== THE INPUT ==
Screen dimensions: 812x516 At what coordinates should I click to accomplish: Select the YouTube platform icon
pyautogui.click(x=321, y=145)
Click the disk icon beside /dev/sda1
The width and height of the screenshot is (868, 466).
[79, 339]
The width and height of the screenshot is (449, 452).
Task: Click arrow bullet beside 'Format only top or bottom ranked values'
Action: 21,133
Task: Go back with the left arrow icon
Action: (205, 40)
===
ASSIGNMENT:
Transcribe all of the records above without altering anything.

RESPONSE TO THIS EXERCISE:
Screen dimensions: 812x516 At what coordinates should I click to accomplish: Select the YouTube platform icon
pyautogui.click(x=321, y=145)
Click the disk icon beside /dev/sda1
The width and height of the screenshot is (868, 466).
[79, 339]
The width and height of the screenshot is (449, 452).
Task: Click arrow bullet beside 'Format only top or bottom ranked values'
Action: 21,133
Task: Go back with the left arrow icon
Action: (205, 40)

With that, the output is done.